LAME Preset Extreme vs Insane Mathematical Comparison

This article provides a direct mathematical and technical comparison between the legacy --preset extreme and --preset insane encoding options in the libmp3lame library. We analyze the differences in their target bitrates, file sizes, compression ratios, and algorithmic allocations to show how these two high-quality MP3 presets operate under the hood.

Bitrate and Operating Modes

The fundamental mathematical difference between --preset extreme and --preset insane lies in their operational modes: Variable Bitrate (VBR) versus Constant Bitrate (CBR).

File Size and Bitrate Mathematics

The mathematical formula to calculate the final file size (\(S\)) of an encoded audio file in bytes is:

\[S = \frac{\text{Bitrate (bps)} \times \text{Duration (seconds)}}{8}\]

For a standard 5-minute (300 seconds) audio track, we can mathematically compare the output sizes:

1. --preset insane (320 kbps constant)

\[S_{\text{insane}} = \frac{320,000 \text{ bps} \times 300 \text{ s}}{8} = 12,000,000 \text{ bytes} \approx 11.44 \text{ MB}\]

The file size for --preset insane is entirely deterministic and will always be exactly the same for any audio file of the same duration.

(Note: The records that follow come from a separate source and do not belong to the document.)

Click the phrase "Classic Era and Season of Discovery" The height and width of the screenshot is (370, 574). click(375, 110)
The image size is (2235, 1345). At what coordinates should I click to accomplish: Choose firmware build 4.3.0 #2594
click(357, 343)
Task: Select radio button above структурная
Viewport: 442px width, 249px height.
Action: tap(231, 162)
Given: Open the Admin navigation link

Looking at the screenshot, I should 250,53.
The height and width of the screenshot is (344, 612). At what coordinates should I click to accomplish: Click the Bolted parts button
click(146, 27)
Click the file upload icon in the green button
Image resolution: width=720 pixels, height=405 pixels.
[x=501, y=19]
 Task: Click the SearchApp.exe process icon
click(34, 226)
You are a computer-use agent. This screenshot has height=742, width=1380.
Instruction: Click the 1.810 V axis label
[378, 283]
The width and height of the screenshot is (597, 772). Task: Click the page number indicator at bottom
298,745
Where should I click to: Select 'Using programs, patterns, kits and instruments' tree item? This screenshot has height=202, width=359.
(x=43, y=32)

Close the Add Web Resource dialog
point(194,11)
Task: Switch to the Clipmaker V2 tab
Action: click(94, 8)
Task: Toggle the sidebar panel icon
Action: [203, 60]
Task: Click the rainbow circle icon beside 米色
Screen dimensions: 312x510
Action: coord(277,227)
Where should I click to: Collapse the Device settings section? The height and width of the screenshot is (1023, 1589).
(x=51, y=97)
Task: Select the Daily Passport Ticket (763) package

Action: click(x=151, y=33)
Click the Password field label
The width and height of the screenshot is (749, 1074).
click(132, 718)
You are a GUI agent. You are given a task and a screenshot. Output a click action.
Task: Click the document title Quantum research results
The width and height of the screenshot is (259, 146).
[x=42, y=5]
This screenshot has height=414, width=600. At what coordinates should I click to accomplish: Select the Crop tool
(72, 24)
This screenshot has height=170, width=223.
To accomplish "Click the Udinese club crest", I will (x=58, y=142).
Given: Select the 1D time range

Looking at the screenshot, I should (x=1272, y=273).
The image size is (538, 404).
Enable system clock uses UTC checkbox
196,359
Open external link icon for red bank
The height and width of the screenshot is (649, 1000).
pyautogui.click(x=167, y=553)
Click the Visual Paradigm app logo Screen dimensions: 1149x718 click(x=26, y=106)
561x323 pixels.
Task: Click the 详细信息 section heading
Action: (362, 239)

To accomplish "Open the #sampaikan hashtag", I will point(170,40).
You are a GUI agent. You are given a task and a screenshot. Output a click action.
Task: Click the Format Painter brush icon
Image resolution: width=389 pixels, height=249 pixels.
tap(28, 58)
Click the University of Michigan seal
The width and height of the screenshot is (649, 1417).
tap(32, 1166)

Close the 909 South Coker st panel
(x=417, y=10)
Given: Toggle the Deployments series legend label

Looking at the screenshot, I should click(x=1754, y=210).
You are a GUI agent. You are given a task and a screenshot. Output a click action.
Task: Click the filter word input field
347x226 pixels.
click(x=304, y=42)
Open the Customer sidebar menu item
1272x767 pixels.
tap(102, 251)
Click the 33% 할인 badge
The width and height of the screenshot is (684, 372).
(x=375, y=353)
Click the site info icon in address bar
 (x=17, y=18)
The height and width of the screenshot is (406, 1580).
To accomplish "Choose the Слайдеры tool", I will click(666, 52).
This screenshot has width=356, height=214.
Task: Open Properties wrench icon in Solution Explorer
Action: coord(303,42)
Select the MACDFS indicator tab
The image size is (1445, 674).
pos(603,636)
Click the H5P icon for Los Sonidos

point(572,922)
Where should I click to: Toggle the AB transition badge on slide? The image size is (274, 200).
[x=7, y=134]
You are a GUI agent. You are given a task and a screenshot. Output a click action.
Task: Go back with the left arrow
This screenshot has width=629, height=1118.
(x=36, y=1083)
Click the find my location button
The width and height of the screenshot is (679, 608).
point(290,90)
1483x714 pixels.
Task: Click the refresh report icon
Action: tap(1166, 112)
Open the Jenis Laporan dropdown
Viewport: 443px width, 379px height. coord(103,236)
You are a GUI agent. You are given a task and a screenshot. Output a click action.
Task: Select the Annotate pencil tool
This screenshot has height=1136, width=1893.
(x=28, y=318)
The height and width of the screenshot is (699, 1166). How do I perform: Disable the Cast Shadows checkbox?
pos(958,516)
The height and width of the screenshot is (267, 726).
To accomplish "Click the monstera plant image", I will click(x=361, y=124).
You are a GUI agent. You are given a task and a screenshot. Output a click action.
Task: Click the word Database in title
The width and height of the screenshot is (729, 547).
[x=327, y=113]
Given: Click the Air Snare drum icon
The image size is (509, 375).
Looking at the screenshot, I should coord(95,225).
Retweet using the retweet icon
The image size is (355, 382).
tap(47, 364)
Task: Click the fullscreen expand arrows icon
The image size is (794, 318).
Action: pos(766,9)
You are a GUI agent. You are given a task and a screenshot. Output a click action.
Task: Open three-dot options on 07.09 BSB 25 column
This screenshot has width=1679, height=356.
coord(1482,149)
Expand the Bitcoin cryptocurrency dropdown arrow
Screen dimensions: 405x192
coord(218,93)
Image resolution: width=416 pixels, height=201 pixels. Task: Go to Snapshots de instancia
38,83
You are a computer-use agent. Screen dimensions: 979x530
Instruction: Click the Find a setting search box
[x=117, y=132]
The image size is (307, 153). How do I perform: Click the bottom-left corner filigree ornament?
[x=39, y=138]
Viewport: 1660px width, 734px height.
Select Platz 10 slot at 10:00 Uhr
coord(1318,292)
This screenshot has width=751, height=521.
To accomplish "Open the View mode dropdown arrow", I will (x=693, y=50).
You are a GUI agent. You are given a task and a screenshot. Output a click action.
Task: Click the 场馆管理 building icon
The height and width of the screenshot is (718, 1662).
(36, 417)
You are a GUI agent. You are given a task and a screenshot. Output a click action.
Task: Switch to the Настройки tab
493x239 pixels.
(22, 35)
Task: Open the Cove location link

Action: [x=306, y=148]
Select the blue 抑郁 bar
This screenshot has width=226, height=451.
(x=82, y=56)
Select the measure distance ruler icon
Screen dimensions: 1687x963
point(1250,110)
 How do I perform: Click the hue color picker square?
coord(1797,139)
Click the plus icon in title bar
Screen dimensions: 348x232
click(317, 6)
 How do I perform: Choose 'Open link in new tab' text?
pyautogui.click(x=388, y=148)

2. --preset extreme (Variable, average ~240 kbps)

\[S_{\text{extreme\_avg}} = \frac{240,000 \text{ bps} \times 300 \text{ s}}{8} = 9,000,000 \text{ bytes} \approx 8.58 \text{ MB}\]

For --preset extreme, the bitrate fluctuates between 220 kbps and 250 kbps depending on complexity. * Lower Bound (220 kbps): \(S_{\text{min}} \approx 7.86 \text{ MB}\) * Upper Bound (250 kbps): \(S_{\text{max}} \approx 8.94 \text{ MB}\)

Mathematically, --preset insane produces files that are approximately 28% to 45% larger than --preset extreme.

Compression Ratios

Standard CD-quality audio (uncompressed PCM) has a sample rate of 44,100 Hz, 16-bit depth, and 2 channels (stereo). The uncompressed bitrate (\(B_{\text{uncompressed}}\)) is calculated as:

\[B_{\text{uncompressed}} = 44,100 \times 16 \times 2 = 1,411,200 \text{ bps} = 1411.2 \text{ kbps}\]

We can calculate the compression ratios (\(C\)) for both presets using the formula:

\[C = \frac{B_{\text{uncompressed}}}{\text{Bitrate}}\]

Algorithmic and Frame-Level Differences

MP3 audio is divided into discrete segments called frames. At a sample rate of 44.1 kHz, each MPEG-1 Layer III frame represents 1,152 audio samples, which equates to exactly \(26.12 \text{ ms}\) of audio (\(1152 / 44100 \approx 0.02612\) seconds).

The mathematical frame size in bytes (\(F\)) is determined by:

\[F = 144 \times \frac{\text{Bitrate}}{\text{Sample Rate}} + \text{Padding}\]

Frame Allocation in --preset insane

Because the bitrate is fixed at 320,000 bps, the frame size remains mathematically constant:

\[F_{\text{insane}} = 144 \times \frac{320,000}{44,100} \approx 1044.89 \text{ bytes}\]

With padding adjustments, frames alternate between 1044 and 1045 bytes to maintain the exact 320 kbps average. The encoder must use this exact space for every 26.12 ms block of audio, regardless of whether the audio is a complex orchestral climax or absolute silence.

Frame Allocation in --preset extreme

Under --preset extreme, the frame size \(F\) varies dynamically. LAME uses a psychoacoustic model to calculate the Mask-to-Noise Ratio (MNR). If a 26.12 ms audio frame is silent or simple, LAME may allocate a frame size corresponding to 128 kbps:

\[F_{\text{simple}} = 144 \times \frac{128,000}{44,100} \approx 417.95 \text{ bytes}\]

If the frame is highly complex with transient signals, LAME will dynamically scale up to the maximum frame size of 320 kbps (1044 bytes). This prevents the mathematical waste of bits on simple data, allocating higher bit depths only where the human ear would perceive quantization noise.